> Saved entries
================

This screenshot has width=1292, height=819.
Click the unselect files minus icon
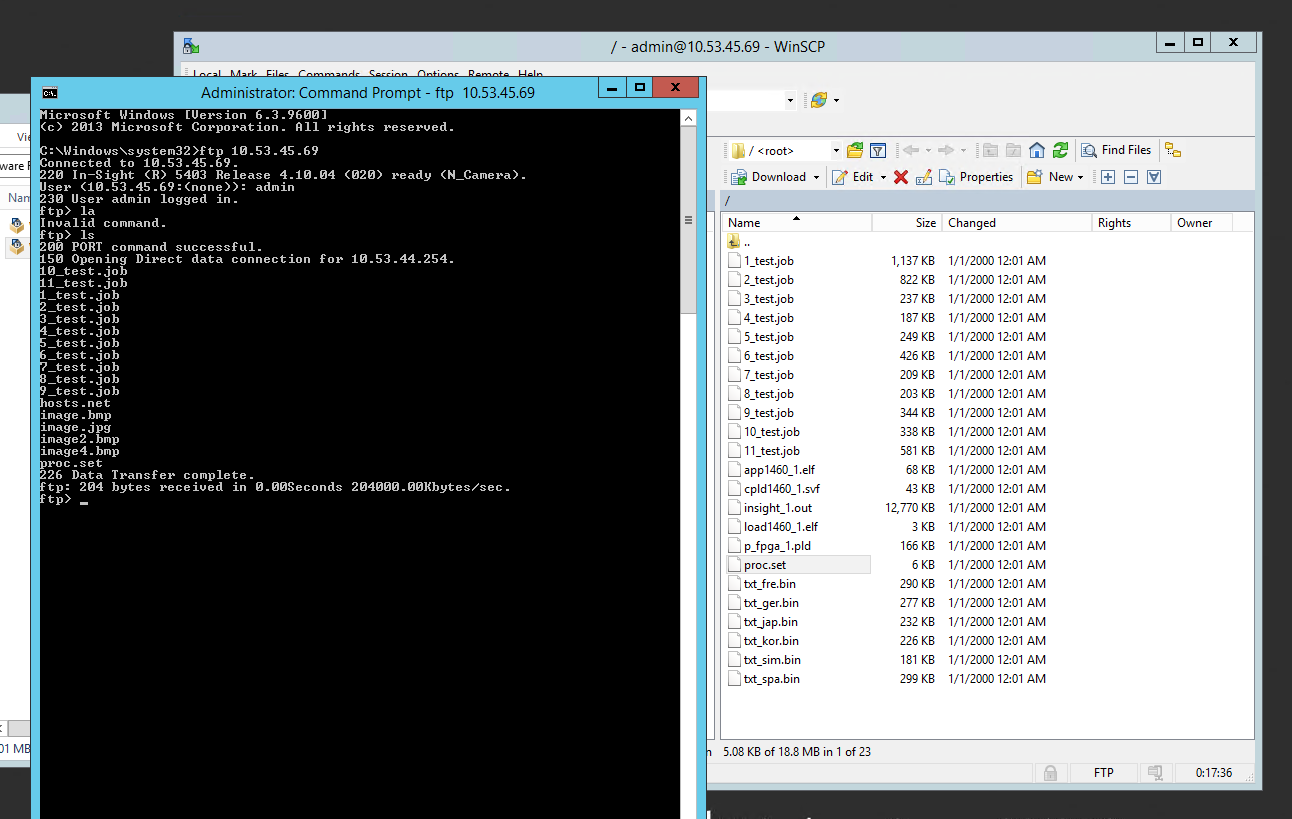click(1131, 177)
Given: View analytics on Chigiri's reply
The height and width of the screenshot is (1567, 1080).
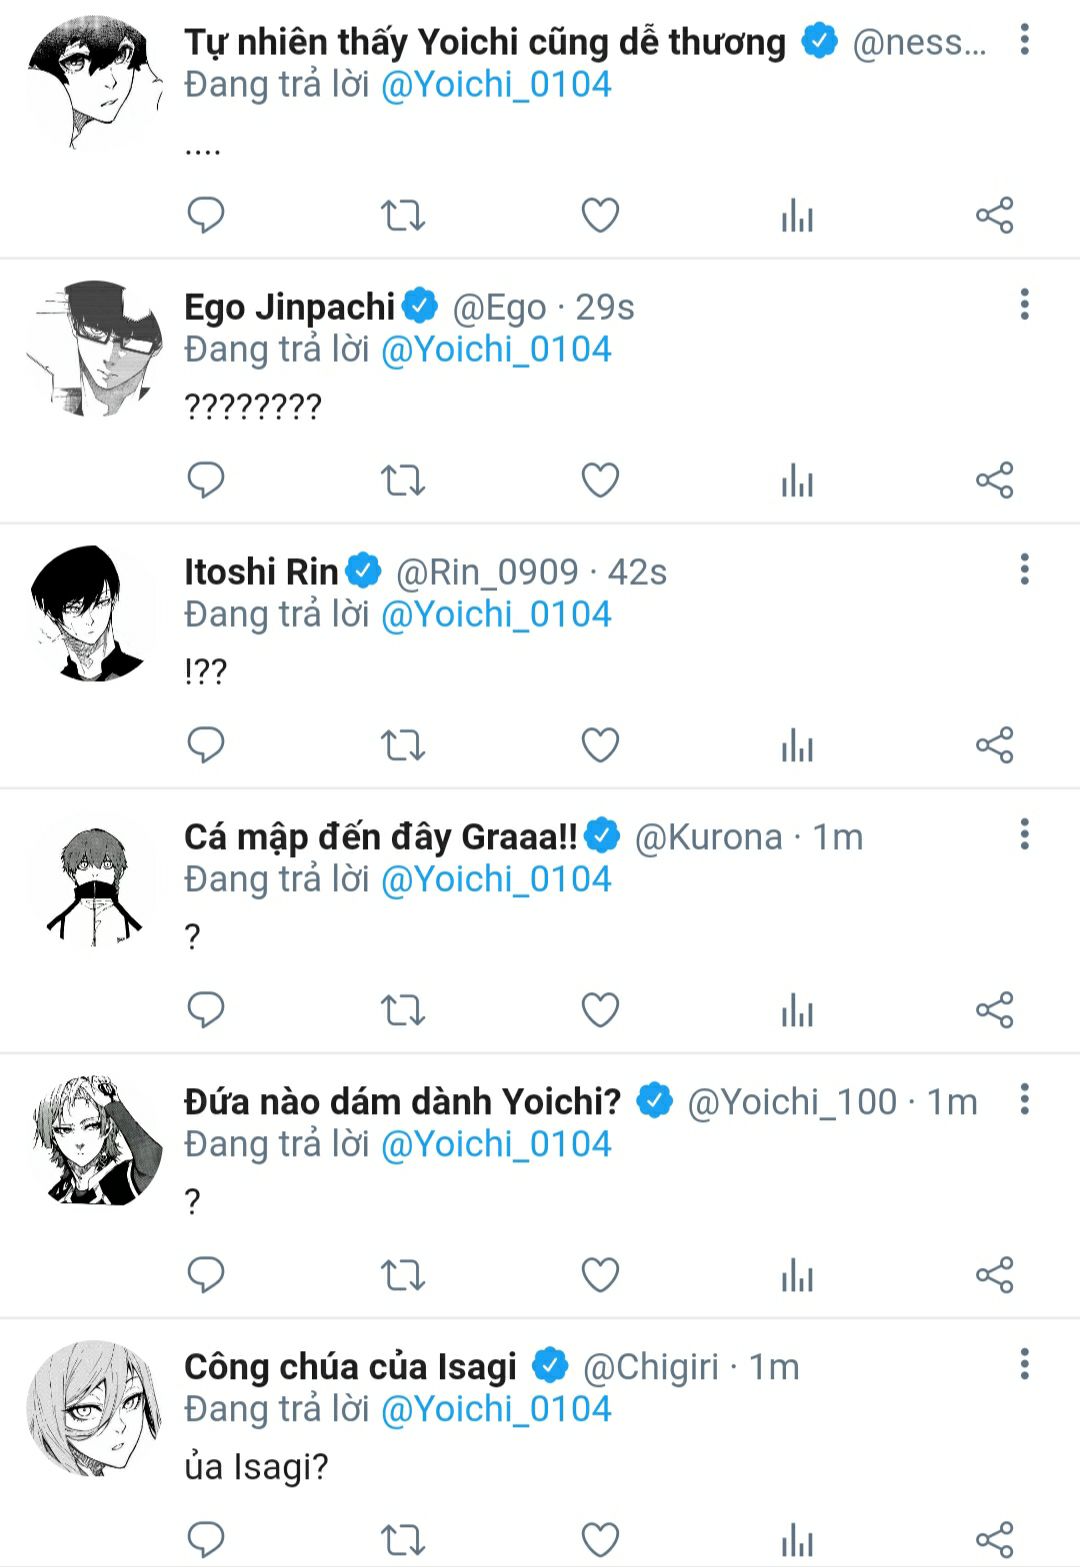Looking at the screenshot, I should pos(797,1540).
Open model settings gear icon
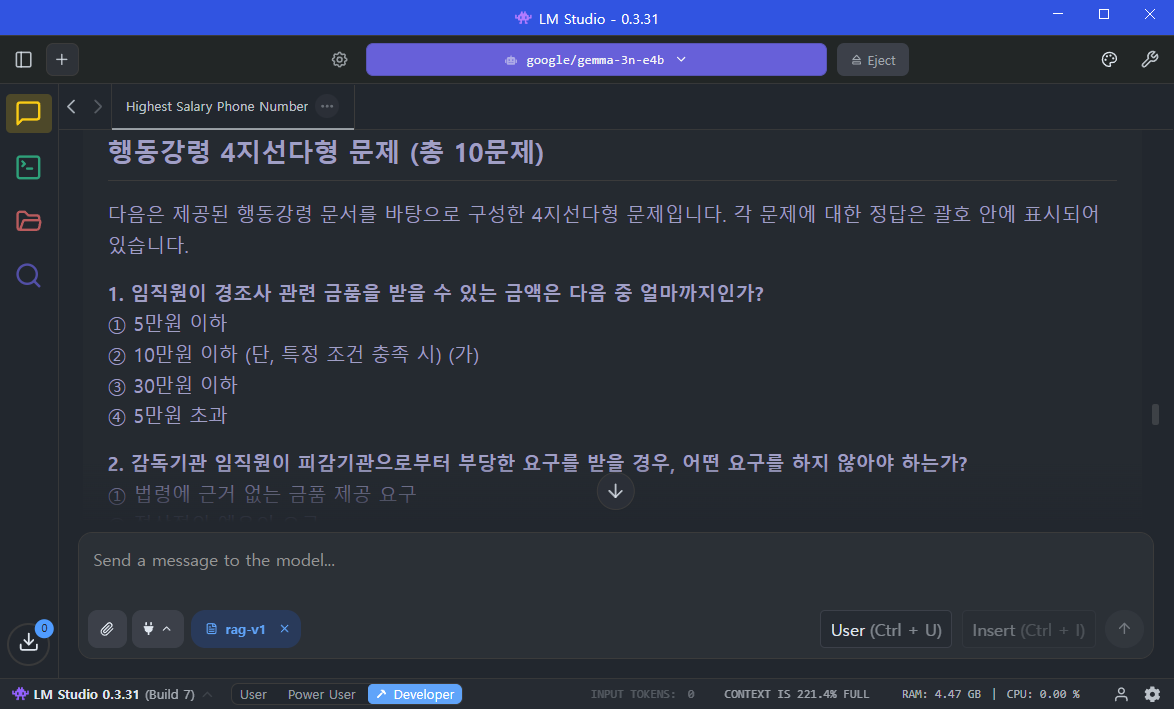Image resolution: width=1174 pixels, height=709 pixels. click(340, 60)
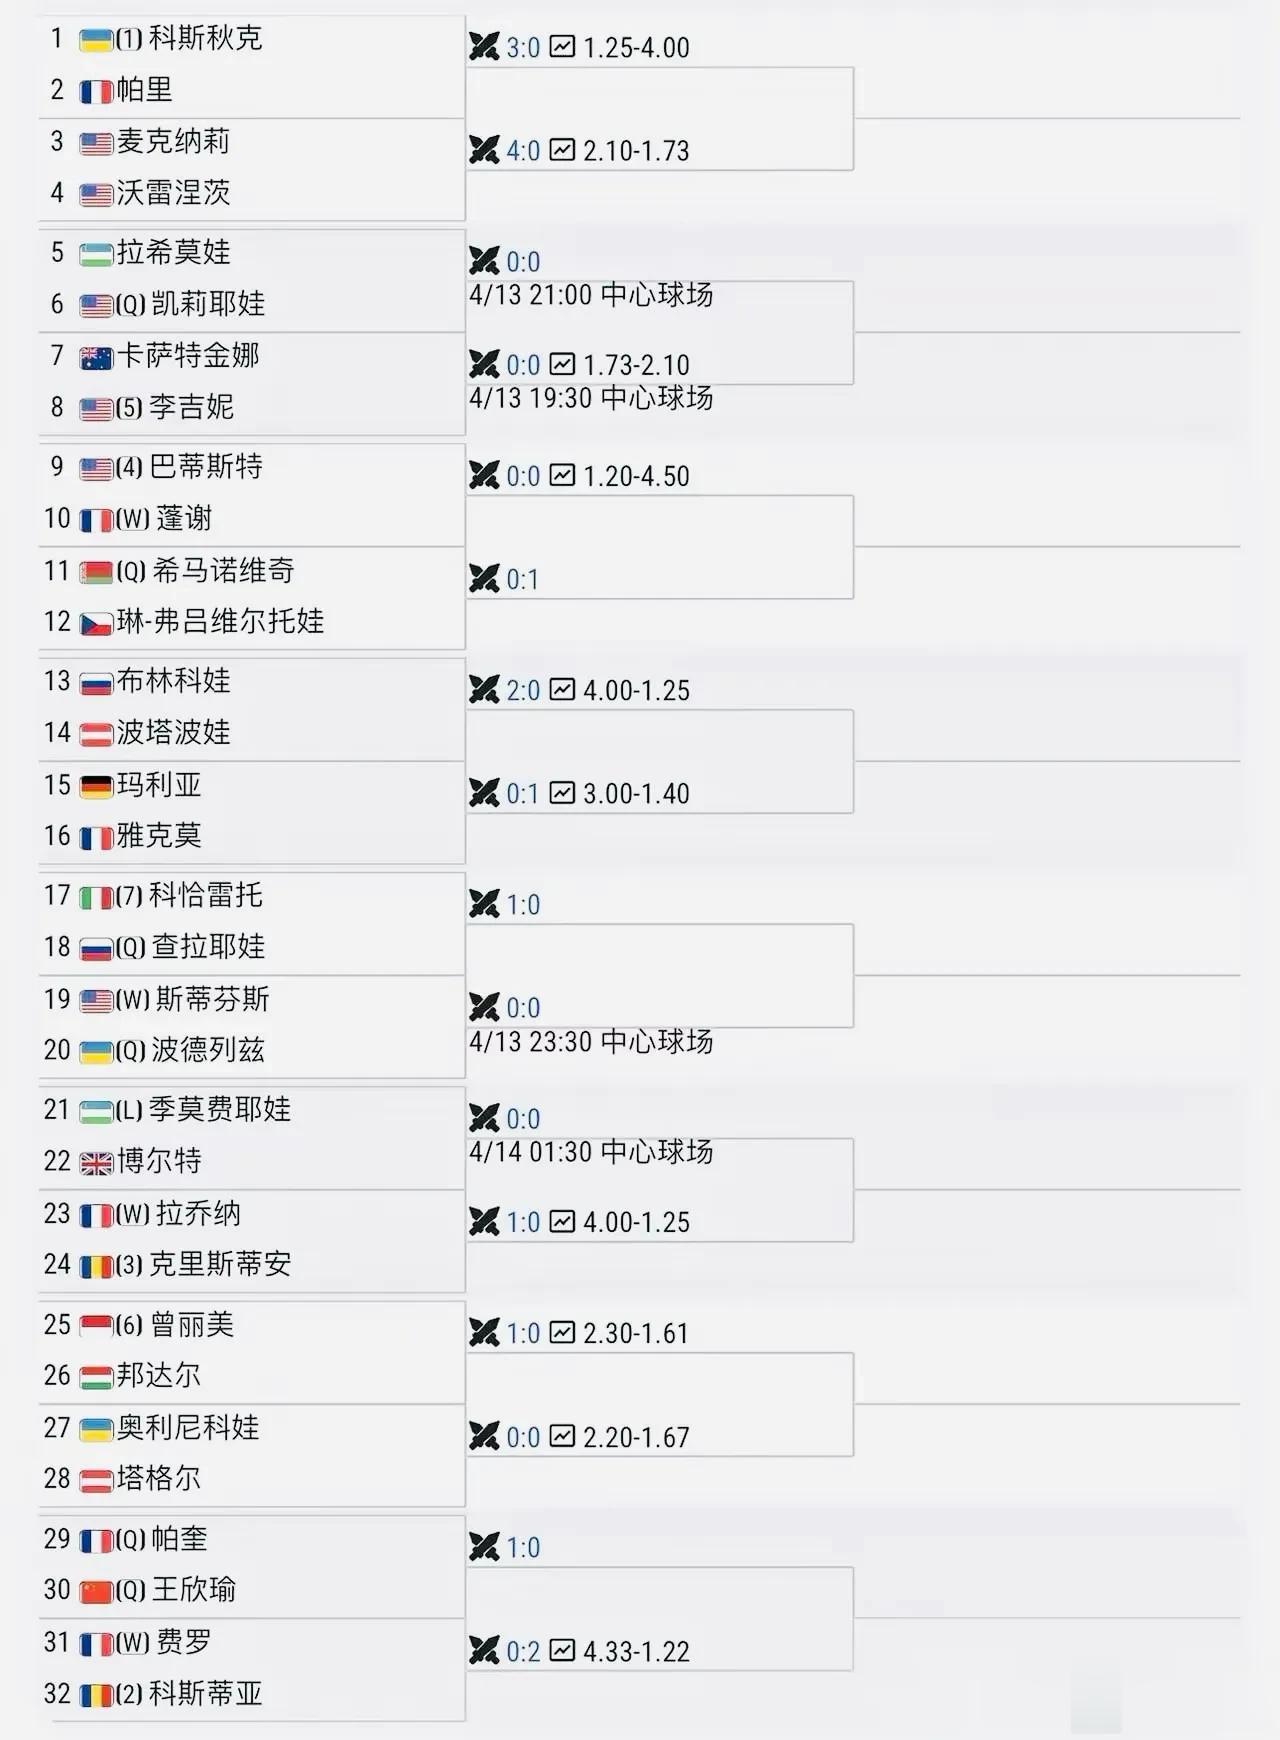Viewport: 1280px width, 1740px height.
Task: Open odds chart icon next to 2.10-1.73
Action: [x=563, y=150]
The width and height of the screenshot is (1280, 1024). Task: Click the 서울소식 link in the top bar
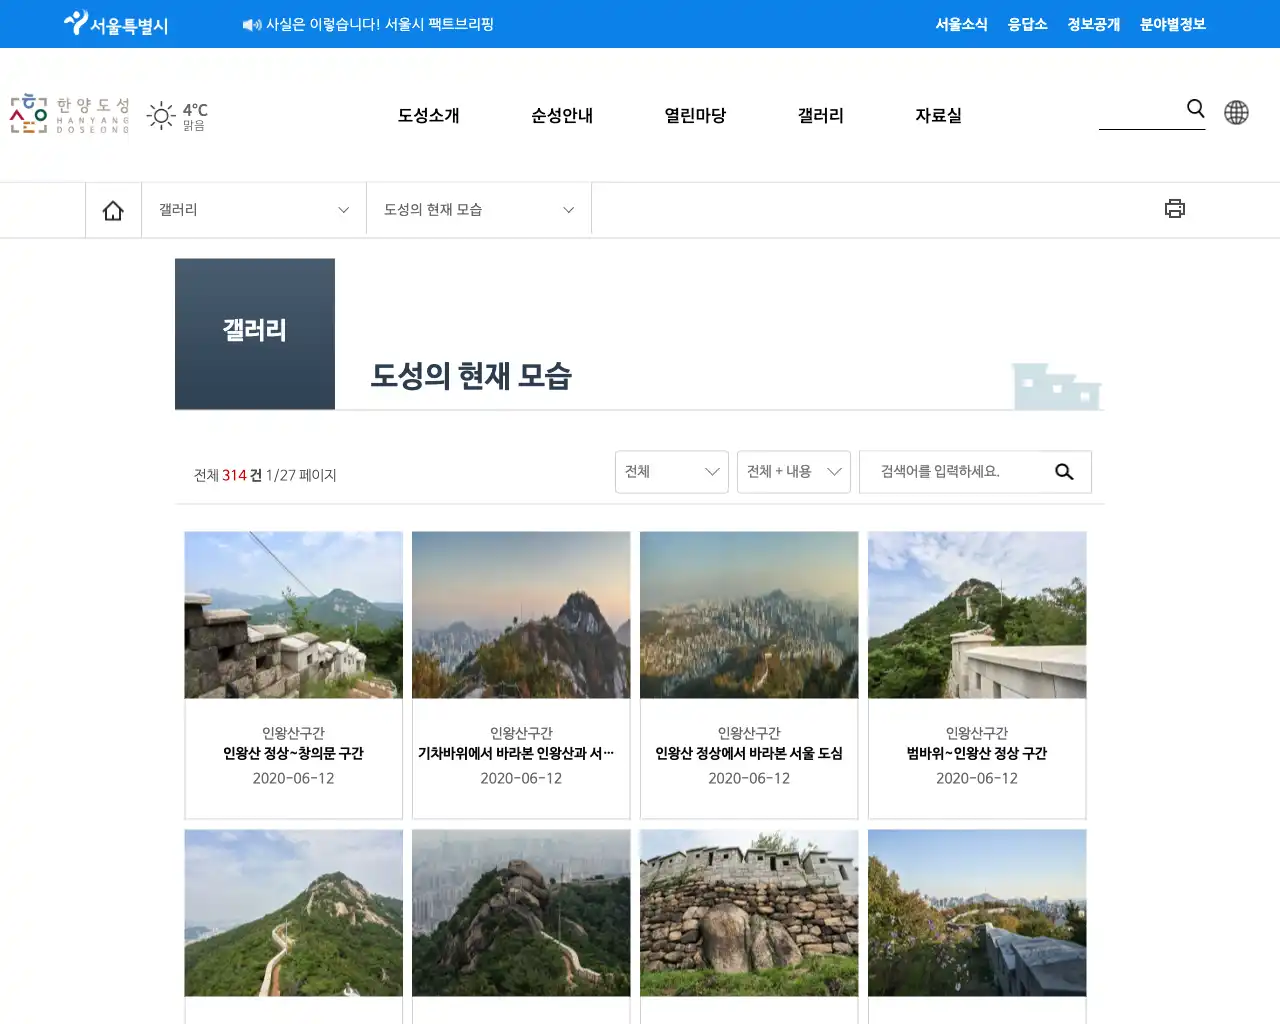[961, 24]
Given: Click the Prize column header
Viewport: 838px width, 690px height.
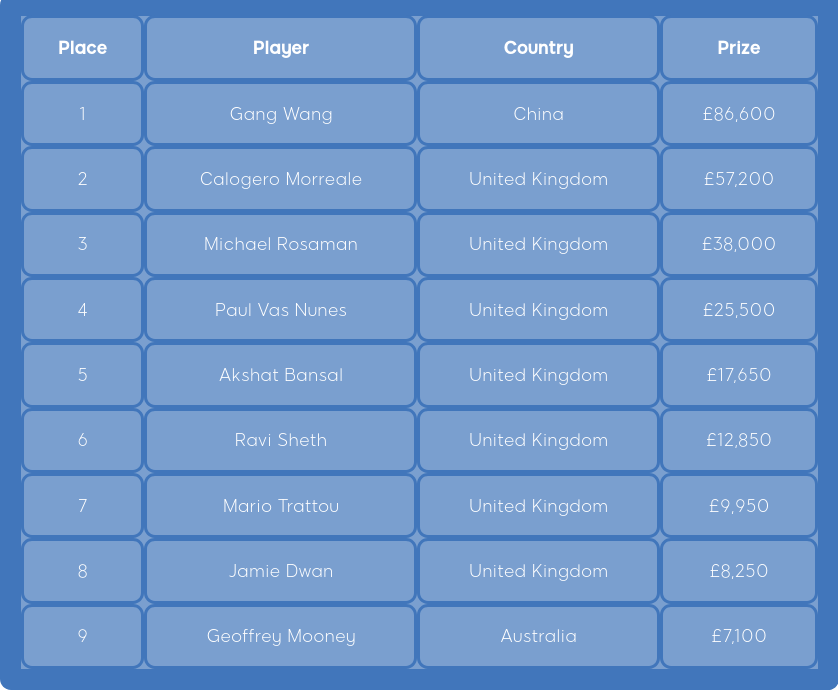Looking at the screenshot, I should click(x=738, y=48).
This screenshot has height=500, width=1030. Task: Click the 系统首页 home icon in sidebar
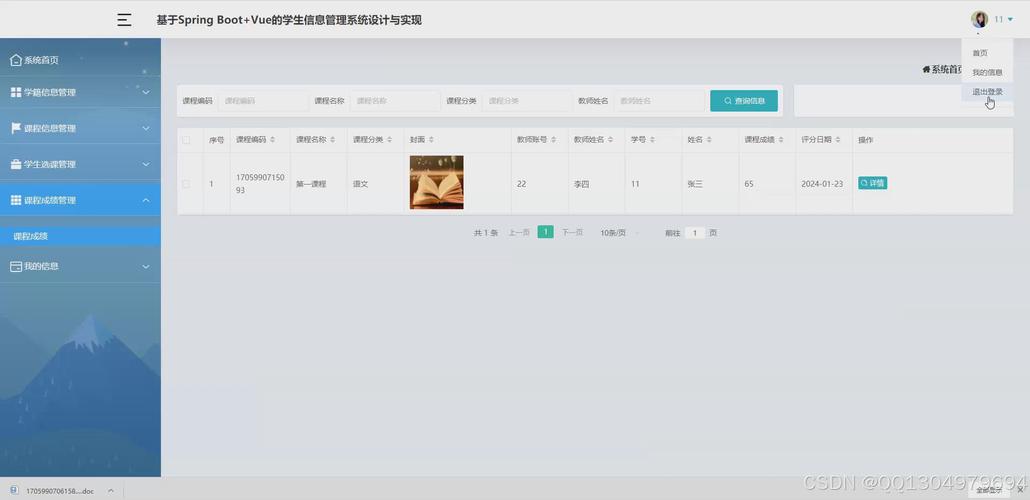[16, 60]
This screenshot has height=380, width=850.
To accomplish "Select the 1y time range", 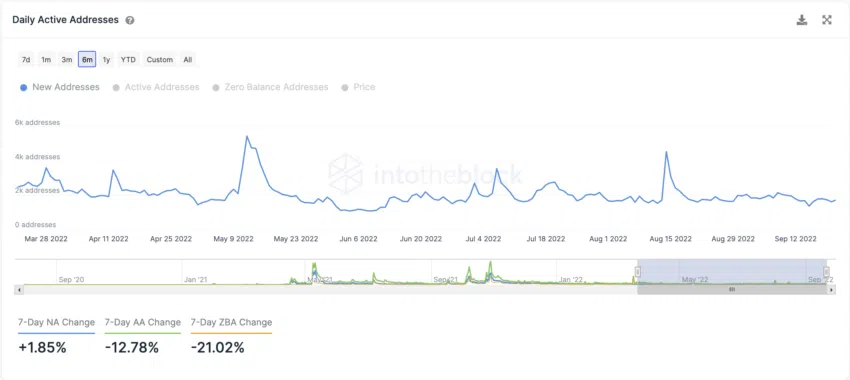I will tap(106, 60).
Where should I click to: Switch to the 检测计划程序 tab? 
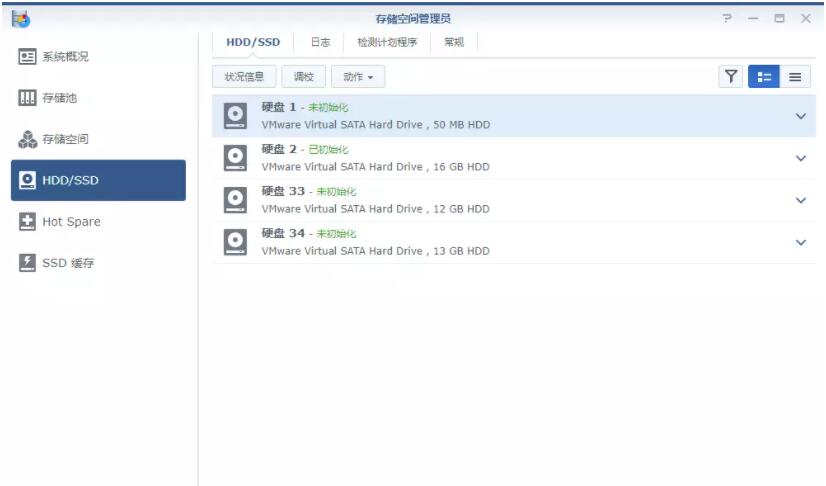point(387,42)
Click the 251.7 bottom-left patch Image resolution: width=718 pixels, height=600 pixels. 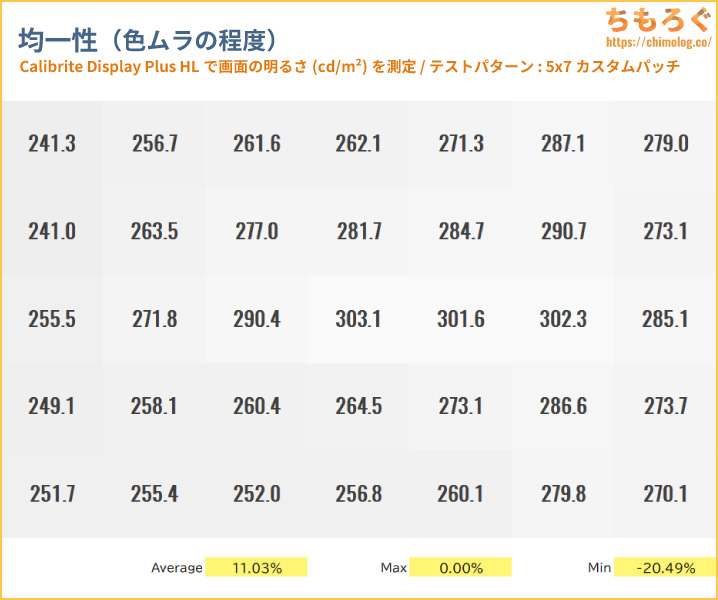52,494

================

> Work request
Copy all lines from the data above that contain the word "Given".

> Response to this task
Given: View analytics on Chigiri's reply
Given: Click the Prize column header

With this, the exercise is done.